EXCERPT PROVIDED:
[Begin]
This is a game the Vikings had to win. If they get by Dallas, Minnesota would have been two games behind the Packers for the top spot in the NFC North after Green Bay fell to the Colts on Sunday.
Minnesota will be kicking themselves after this disappointing loss. There is still a decent amount of football left for the Vikings, but a loss like this is unacceptable for a team looking to make a run at the playoffs.
On Sunday, the Pittsburgh Steelers continued their winning ways by defeating the Jaguars(1-9) 27-3. The Steelers forced Jaguars rookie QB Jake Luton to throw four interceptions, and Ben Roethlisberger threw for 267 yards and two touchdowns as the Steelers moved to an NFL best 10-0.
For Roethlisberger, it’s not about 16-0; it’s about winning a Super Bowl at the end of the season.
“[We] just focus on one week at a time, and that’s what this team’s done, and I said this week, we’re not chasing perfection in terms of 16-0,” Roethlisberger said. “We’re chasing Lombardi’s, so that’s the most important thing for us is we just have to focus on this week and playing our best one week at a time.”
As this team continues to win, obviously, the talk will be centered around the possibility of going undefeated, but according to Steelers head coach Mike Tomlin, the pressure for Pittsburgh to win is no different than any other team in football.
“There is pressure in our business,” Tomlin said. “I don’t know if you call it more pressure or not. I know regardless of the record, we would be committed to winning this game that we are walking into play on Thursday. Again, I think that is more some outside fodder. That is storylines, if you will, and gives you guys something to talk about during the week. We respect our process. We are going to prepare and step into the stadiums we play. There is urgency to that. There is pressure associated with that. All of the above. That is the same regardless of the record. I am sure people who are not perfect feel pressure to perform week in and week out.”
[End]
WHAT TO DO:
1. In the NFL passage, how many interceptions did Jake Luton throw against the Steelers?
2. Retype the part of the NFL passage starting at "On Sunday, the" and ending at "of the season.".
3. Put this sentence from the NFL passage into Spanish: "For Roethlisberger, it’s not about 16-0; it’s about winning a Super Bowl at the end of the season."
The listing after this passage comes from a separate source.

SUPPLIED DATA:
[Begin]
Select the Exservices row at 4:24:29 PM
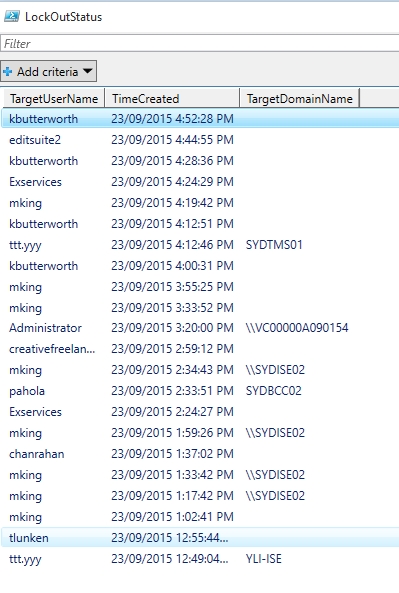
[End]
RESPONSES FOR EACH TASK:
1. Four

2.
On Sunday, the Pittsburgh Steelers continued their winning ways by defeating the Jaguars(1-9) 27-3. The Steelers forced Jaguars rookie QB Jake Luton to throw four interceptions, and Ben Roethlisberger threw for 267 yards and two touchdowns as the Steelers moved to an NFL best 10-0.
For Roethlisberger, it’s not about 16-0; it’s about winning a Super Bowl at the end of the season.

3. Para Roethlisberger, no se trata del 16-0; se trata de ganar un Super Bowl al final de la temporada.